■ Requirement: The word "agent" occurs in some lines of the data. Return each such line.
#### Information supplied
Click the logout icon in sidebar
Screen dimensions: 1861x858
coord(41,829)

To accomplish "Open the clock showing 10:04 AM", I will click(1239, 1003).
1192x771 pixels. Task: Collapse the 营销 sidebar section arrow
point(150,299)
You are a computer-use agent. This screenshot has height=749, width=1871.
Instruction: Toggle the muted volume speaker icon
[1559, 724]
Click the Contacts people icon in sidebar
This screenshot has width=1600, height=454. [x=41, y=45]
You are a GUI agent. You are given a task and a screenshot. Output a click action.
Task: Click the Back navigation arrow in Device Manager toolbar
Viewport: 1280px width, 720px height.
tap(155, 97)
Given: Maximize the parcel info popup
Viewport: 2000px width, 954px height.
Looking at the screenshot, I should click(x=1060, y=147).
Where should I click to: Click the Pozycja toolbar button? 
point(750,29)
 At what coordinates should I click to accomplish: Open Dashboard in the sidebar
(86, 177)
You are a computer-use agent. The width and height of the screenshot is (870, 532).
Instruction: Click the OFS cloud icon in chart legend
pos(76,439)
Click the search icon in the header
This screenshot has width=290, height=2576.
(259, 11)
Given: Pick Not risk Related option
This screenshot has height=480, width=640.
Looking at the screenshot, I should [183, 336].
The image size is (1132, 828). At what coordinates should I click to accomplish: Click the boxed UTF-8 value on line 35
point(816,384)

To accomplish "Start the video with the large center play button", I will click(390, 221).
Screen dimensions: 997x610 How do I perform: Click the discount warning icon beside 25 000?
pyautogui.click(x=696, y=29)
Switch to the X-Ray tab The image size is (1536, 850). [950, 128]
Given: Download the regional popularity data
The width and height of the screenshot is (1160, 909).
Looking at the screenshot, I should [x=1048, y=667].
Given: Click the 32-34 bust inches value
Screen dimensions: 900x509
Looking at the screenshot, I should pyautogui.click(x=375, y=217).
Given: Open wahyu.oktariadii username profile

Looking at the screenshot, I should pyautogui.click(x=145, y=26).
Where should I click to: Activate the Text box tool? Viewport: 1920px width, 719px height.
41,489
########
■ Final answer:
You are a computer-use agent. This screenshot has height=749, width=1871.
You are a GUI agent. You are given a task and a screenshot. Output a click action.
You are a computer-use agent. The width and height of the screenshot is (870, 532).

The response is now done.